DATA PROVIDED Block Start

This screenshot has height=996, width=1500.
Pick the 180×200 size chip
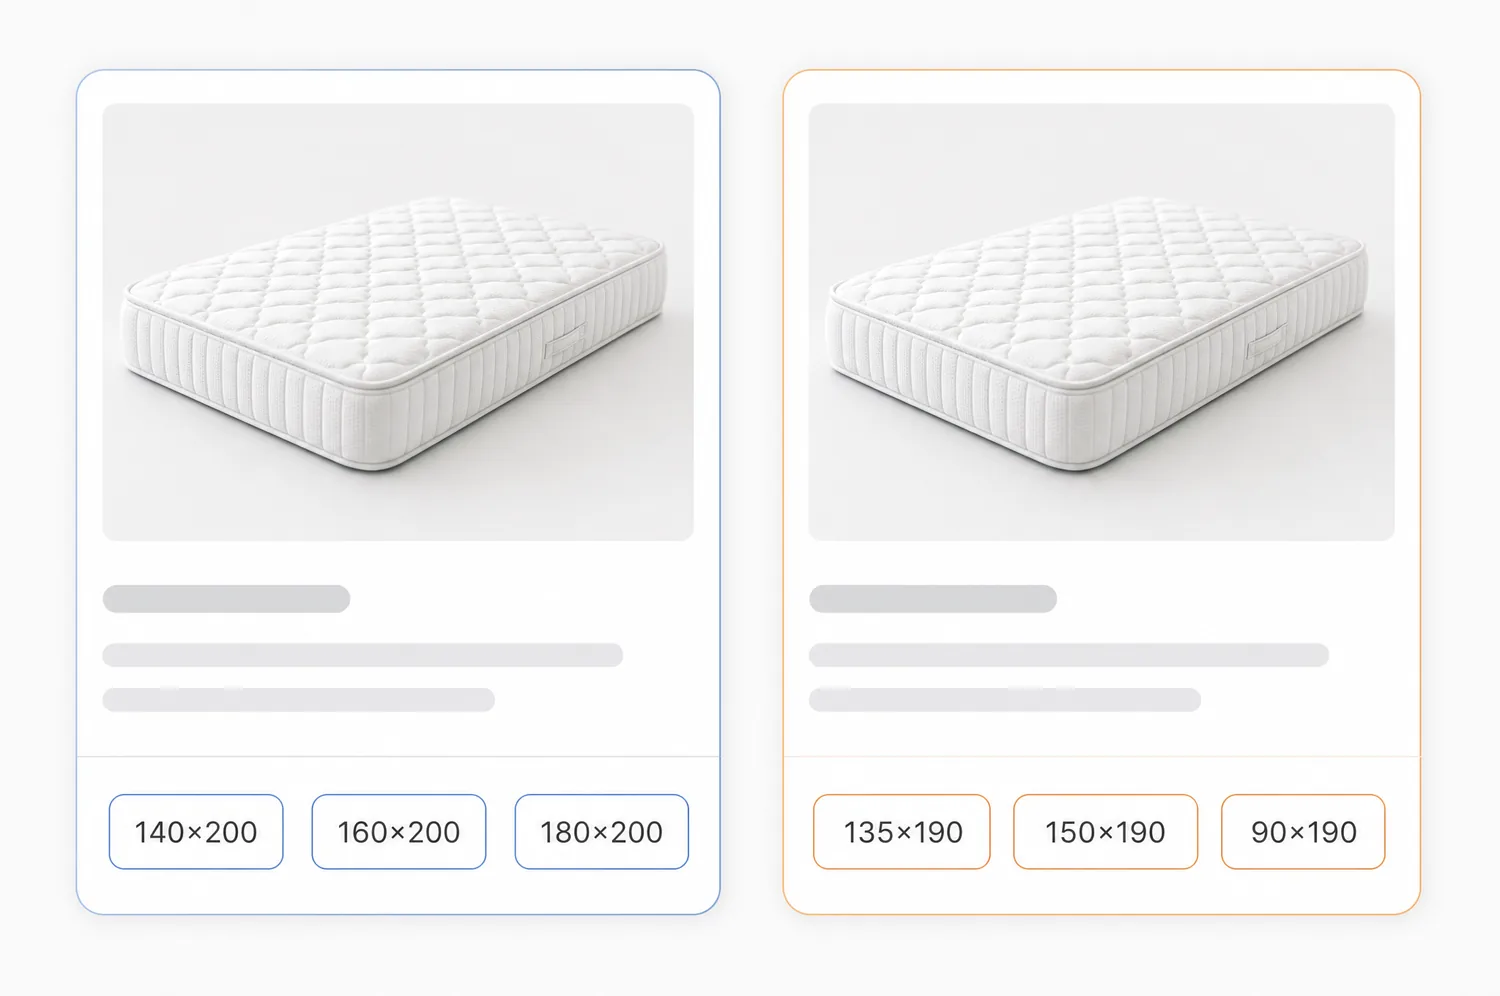[602, 832]
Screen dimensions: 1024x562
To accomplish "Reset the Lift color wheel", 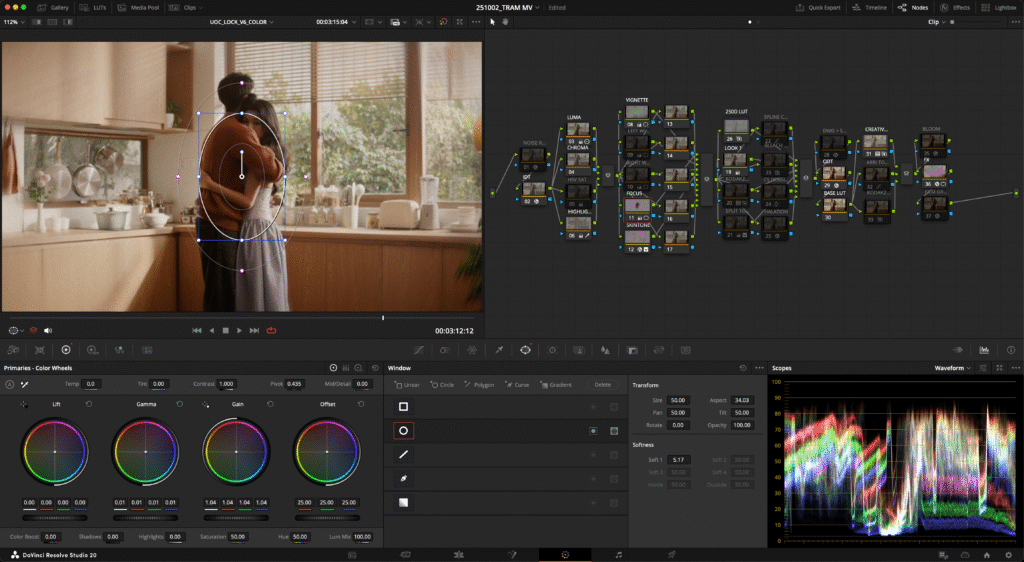I will [x=89, y=404].
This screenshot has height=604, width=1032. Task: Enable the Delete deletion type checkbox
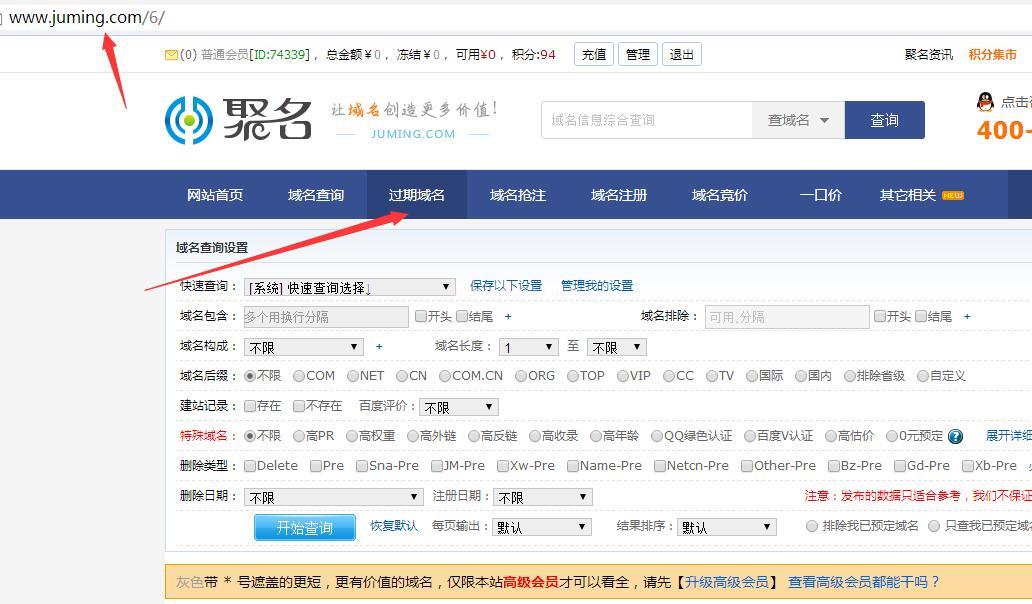coord(250,466)
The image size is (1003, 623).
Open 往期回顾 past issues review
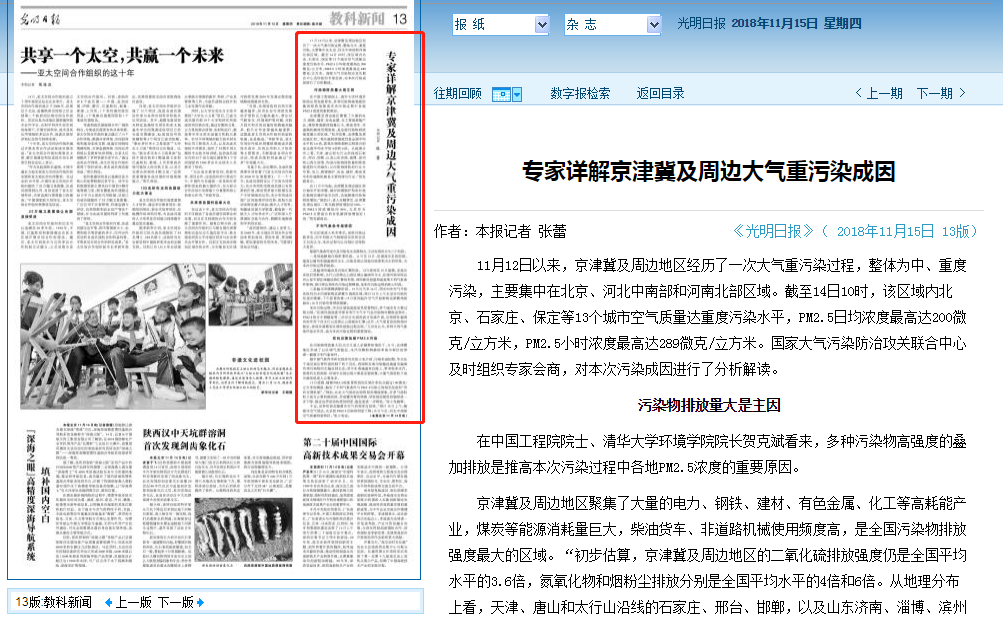(457, 94)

DATA PROVIDED Block End

▶ _ASSIGNMENT_
Pictures don't belong in the copy. Retype exactly the lines from the one with "This screenshot has height=604, width=1032." through the last line of the records.

▶ _SOLUTION_
This screenshot has height=604, width=1032. Task: Enable the Delete deletion type checkbox
coord(250,466)
The image size is (1003, 623).
Open 往期回顾 past issues review
(457, 94)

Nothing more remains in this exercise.